Objective ▸ In the listing below, arrange the lines starting at the one containing "You are a computer-use" and ending at the one containing "Action: (612, 8)" as a JSON list of strings, one string per line and blank lines omitted. Leave the pictures out of your answer.

Input for this task ▸

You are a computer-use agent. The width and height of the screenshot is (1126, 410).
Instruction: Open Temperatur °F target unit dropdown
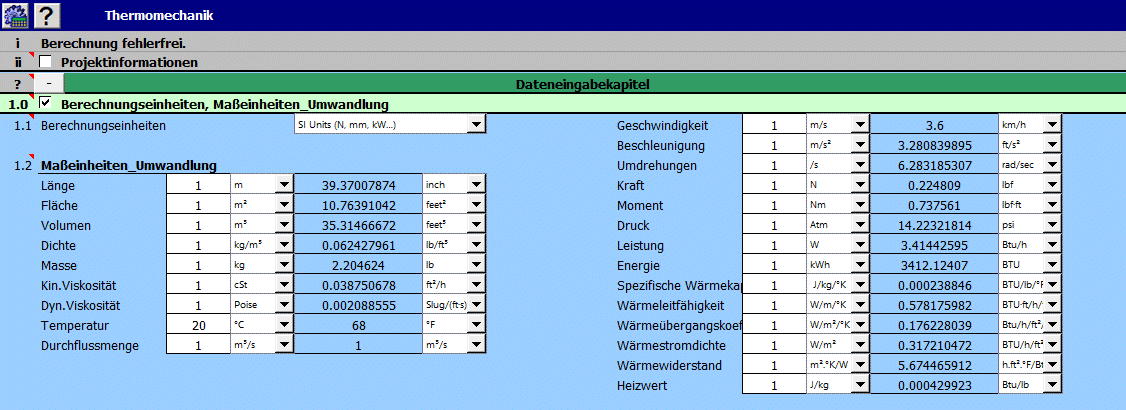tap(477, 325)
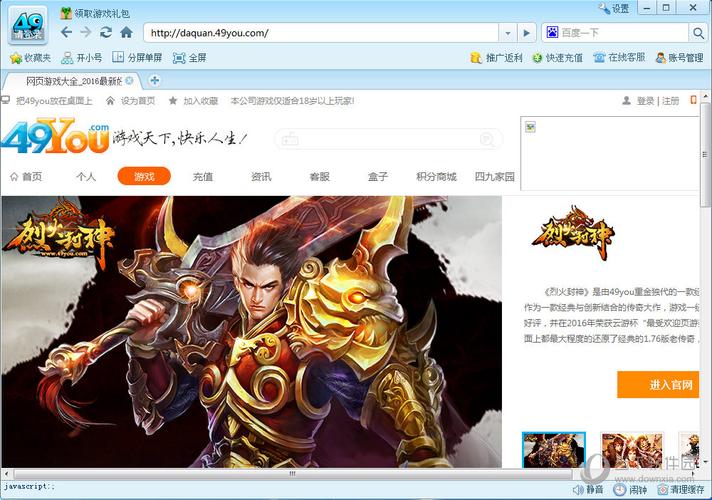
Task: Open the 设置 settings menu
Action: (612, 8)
--
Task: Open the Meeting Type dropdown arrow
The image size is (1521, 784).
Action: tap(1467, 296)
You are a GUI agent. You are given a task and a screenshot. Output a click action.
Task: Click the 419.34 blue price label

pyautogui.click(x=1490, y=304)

Solved problem ▸
[
  "You are a computer-use agent. The width and height of the screenshot is (1126, 410).",
  "Instruction: Open Temperatur °F target unit dropdown",
  "tap(477, 325)",
  "Task: Open the 设置 settings menu",
  "Action: (612, 8)"
]